S&P Could Downgrade Bond Insurers

By | January 24, 2011

Standard & Poor’s could downgrade bond insurers by a full category or more if new ratings standards for the sector are implemented and the companies do not raise more capital, the agency said Monday.

Bond insurers’ shares fell sharply, as the prospect of further deep downgrades weighed on an industry already facing challenges writing new business.

S&P said it had proposed a new rating method for bond insurers, aiming to evaluate the companies on nine different criteria it said would be more transparent. The new standard includes a stress test that would factor into the analysis of potential losses on structured finance products.

‘We’ve had ratings transitions that we think we could have done a lot better job with,” said Mark Puccia, the criteria officer in S&P’s global insurance and funds group. ‘We think we can approve the degree of transparency associated with the criteria.”

If the proposal is implemented in its current form, the impact could be substantial.

S&P credit analyst Rodney Clark said investment-grade bond insurers could see their ratings lowered by a full category or more unless they raise more capital or reduce their risk.

That means, for example, that a AA-rated insurer could be cut to A or that a BBB-rated insurer could be cut to junk.

S&P also said the amount of capital a bond insurer would have to have for a high investment-grade rating would increase “significantly” under the new method.

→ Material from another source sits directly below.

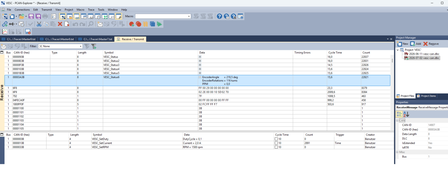Open the Trace menu

[91, 10]
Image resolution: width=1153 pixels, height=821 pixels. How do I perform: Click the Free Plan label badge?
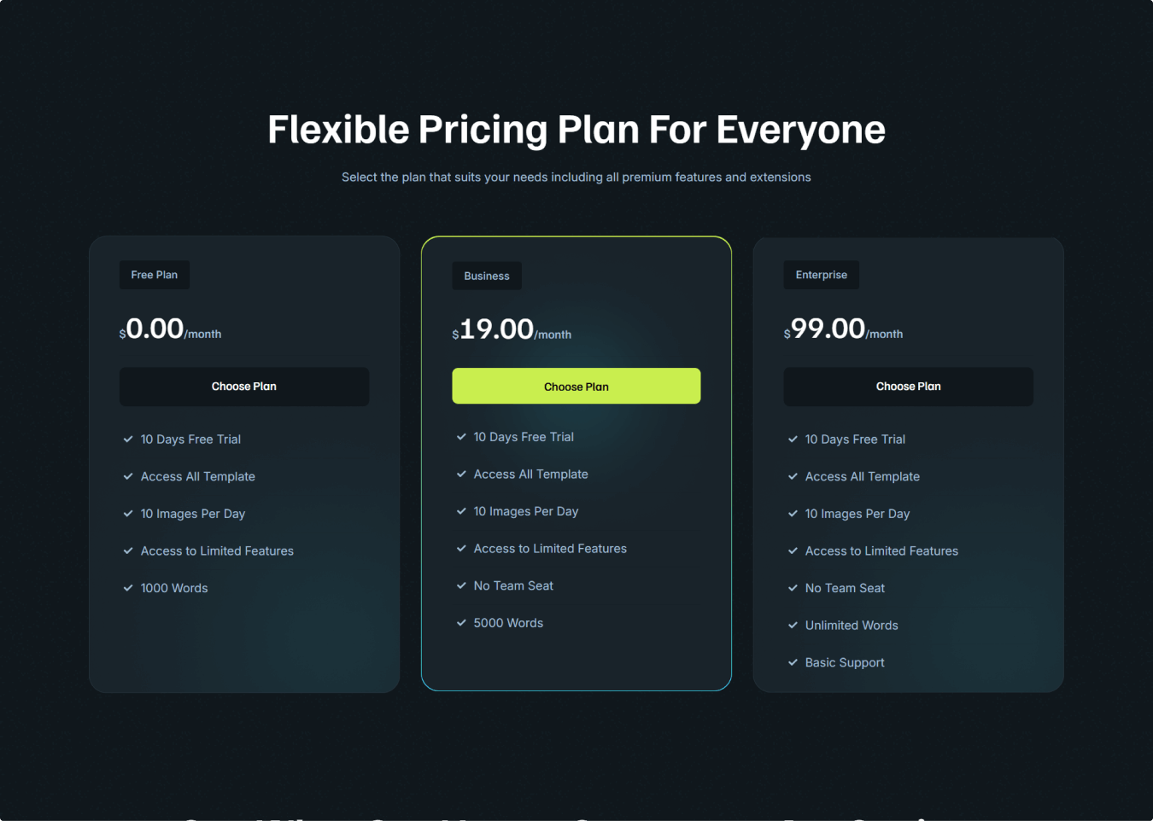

Once S&P finalizes and publishes the new criteria, it could be implemented anywhere from the same day to six months later; Puccia said there was no decision yet on timing.

Shares of bond insurers were broadly lower, with Assured Guaranty Ltd closing 5.8 percent lower and MBIA Inc down 1.9 percent.

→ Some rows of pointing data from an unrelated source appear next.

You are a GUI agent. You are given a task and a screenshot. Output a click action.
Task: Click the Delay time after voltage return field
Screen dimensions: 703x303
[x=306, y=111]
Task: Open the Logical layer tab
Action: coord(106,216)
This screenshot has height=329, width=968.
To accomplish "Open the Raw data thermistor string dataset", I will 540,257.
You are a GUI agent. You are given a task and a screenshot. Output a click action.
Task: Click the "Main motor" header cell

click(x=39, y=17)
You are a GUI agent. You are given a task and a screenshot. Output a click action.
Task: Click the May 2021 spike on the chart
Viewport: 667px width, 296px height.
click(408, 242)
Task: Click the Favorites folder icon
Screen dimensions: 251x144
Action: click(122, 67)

According to S&P, the only bond insurers that currently hold an investment-grade rating are three Assured Guaranty units and MBIA’s National Public Finance business.

‘We are astonished at this unexpected change in criteria for bond insurer ratings,” Assured Guaranty said in a statement. ‘This latest proposed change in criteria by S&P is a primary example of why federal regulation of the rating agencies is needed to assure consistent credit rating principles and processes that are applied transparently.”

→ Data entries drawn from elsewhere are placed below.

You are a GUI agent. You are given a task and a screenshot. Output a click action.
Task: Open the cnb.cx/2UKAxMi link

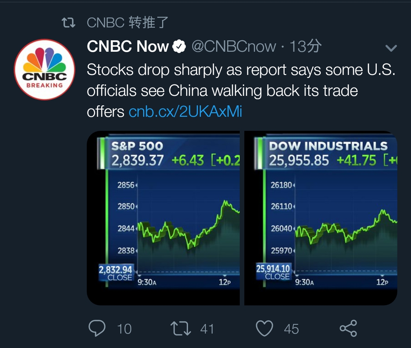(x=185, y=112)
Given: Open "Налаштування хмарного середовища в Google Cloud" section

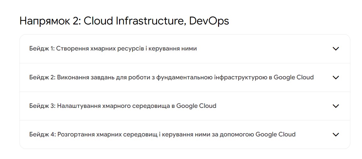Looking at the screenshot, I should (x=137, y=106).
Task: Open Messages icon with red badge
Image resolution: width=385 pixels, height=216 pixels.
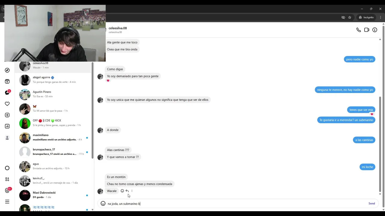Action: (x=7, y=92)
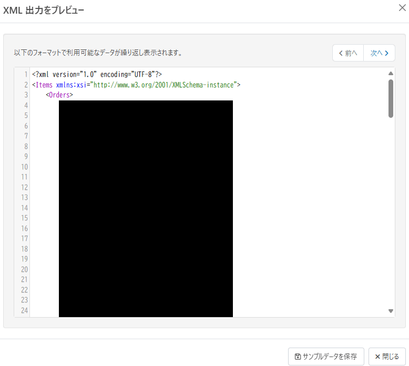Screen dimensions: 409x366
Task: Click the Items tag on line 2
Action: click(44, 85)
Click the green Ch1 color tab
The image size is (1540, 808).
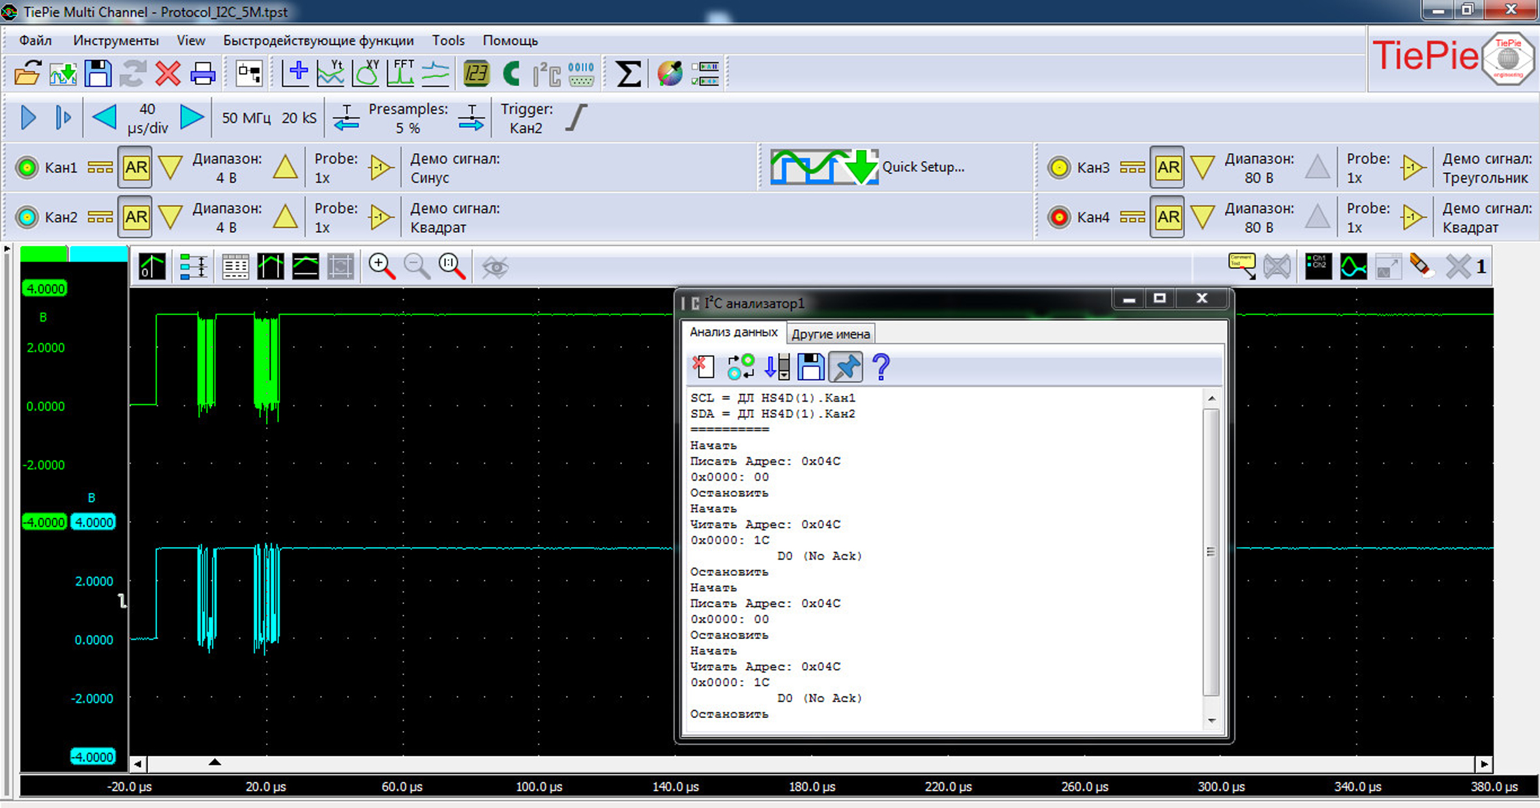pyautogui.click(x=44, y=254)
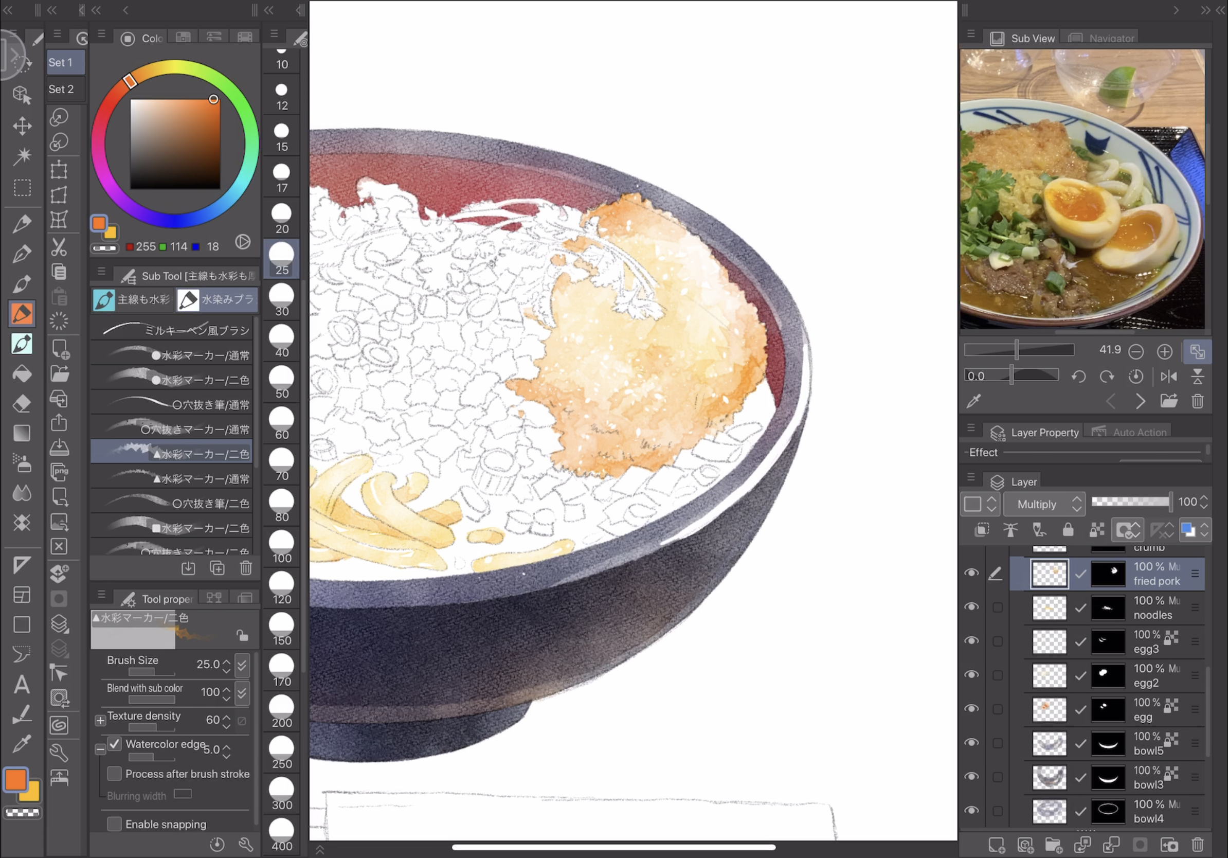
Task: Select the Move tool in the toolbar
Action: click(x=22, y=126)
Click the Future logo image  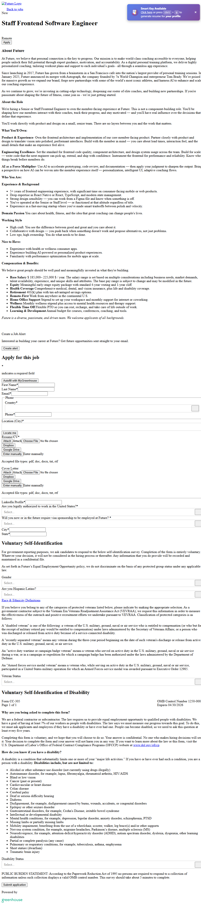point(12,4)
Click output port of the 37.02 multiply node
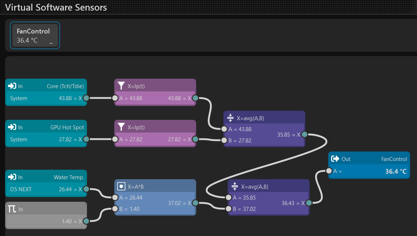This screenshot has height=236, width=417. pyautogui.click(x=195, y=203)
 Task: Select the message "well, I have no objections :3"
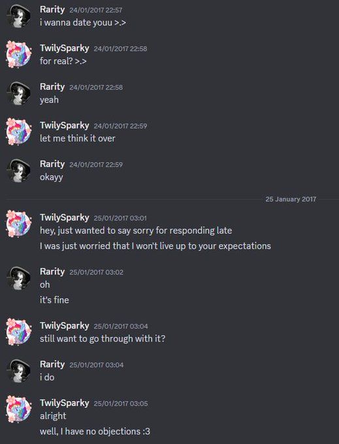pyautogui.click(x=95, y=432)
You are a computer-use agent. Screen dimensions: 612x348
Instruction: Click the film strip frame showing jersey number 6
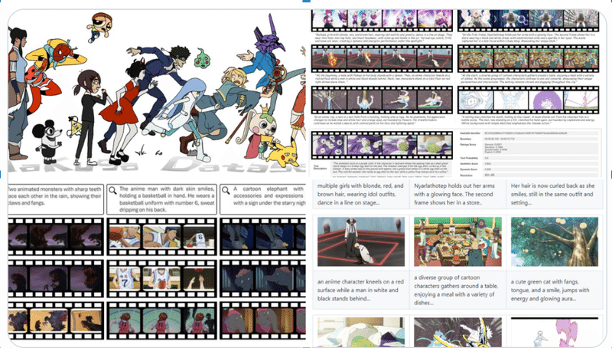pos(199,237)
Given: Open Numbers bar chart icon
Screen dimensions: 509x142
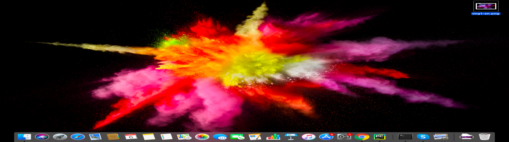Looking at the screenshot, I should (x=273, y=137).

An MBIA spokesman was not immediately available to comment.

Assured Guaranty was the only company to write new municipal bond insurance in 2010, according to Thomson Reuters data. It lost its coveted ‘AAA” rating in October, but said it intended to still seek new business guaranteeing the debt of lower-rated municipal issuers.

Potential competitors to Assured Guaranty and others could have an easier time entering the market, though, if the new S&P criteria come into force.

The agency said the new guidelines would let it assign a rating to a start-up bond insurer with no track record, based on a review of management and their plans and policies. Typically, S&P said, it rates companies that have a five-year track record of performance.